What the task asks: Your response should consist solely of the lines from the one containing "The image size is (812, 1512)." through the end of the data, copied exactly.

++++ Input for this task ++++

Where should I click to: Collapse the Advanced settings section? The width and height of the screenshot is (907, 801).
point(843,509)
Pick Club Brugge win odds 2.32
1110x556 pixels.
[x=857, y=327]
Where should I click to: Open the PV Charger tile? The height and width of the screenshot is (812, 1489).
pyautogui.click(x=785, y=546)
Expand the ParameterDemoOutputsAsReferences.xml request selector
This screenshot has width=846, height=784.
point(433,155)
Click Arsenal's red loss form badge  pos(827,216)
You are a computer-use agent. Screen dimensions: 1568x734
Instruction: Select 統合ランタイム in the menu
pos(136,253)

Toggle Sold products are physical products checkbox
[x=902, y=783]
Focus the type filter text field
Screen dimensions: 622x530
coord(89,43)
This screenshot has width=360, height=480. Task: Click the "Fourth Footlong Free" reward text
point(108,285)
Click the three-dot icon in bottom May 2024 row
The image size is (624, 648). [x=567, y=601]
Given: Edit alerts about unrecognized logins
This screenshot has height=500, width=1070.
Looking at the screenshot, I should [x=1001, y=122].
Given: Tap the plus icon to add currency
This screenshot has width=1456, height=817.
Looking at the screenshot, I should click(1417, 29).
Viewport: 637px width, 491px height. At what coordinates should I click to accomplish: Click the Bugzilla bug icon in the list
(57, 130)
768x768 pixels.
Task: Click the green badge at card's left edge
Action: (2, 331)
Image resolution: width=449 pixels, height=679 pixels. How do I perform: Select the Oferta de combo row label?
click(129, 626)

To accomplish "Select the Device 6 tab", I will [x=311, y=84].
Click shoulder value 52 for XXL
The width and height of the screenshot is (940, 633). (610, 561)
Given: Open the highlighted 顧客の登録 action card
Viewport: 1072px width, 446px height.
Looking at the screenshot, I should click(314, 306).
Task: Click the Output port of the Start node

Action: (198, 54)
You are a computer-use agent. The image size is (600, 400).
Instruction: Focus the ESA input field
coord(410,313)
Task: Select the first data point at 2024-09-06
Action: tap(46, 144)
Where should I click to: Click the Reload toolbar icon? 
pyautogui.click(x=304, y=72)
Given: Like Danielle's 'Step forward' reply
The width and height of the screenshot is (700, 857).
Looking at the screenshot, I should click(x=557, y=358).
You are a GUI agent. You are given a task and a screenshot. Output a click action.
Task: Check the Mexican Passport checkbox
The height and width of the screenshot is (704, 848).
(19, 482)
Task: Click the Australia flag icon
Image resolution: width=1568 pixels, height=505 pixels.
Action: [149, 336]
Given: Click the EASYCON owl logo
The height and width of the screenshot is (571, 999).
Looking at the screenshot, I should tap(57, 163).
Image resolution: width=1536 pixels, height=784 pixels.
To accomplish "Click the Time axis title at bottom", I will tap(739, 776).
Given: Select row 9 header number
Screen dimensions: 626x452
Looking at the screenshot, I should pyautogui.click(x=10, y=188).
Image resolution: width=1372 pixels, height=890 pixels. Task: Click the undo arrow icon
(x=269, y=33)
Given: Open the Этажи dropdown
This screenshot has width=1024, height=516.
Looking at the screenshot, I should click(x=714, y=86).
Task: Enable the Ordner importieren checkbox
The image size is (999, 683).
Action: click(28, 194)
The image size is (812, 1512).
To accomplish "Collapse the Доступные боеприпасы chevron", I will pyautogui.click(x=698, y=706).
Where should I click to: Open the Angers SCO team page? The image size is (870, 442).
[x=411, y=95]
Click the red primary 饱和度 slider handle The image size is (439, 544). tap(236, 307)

++++

Finished task:
The image size is (812, 1512).
To accomplish "Collapse the Доступные боеприпасы chevron", I will pyautogui.click(x=698, y=706).
Where should I click to: Open the Angers SCO team page? The image size is (870, 442).
[x=411, y=95]
Click the red primary 饱和度 slider handle The image size is (439, 544). tap(236, 307)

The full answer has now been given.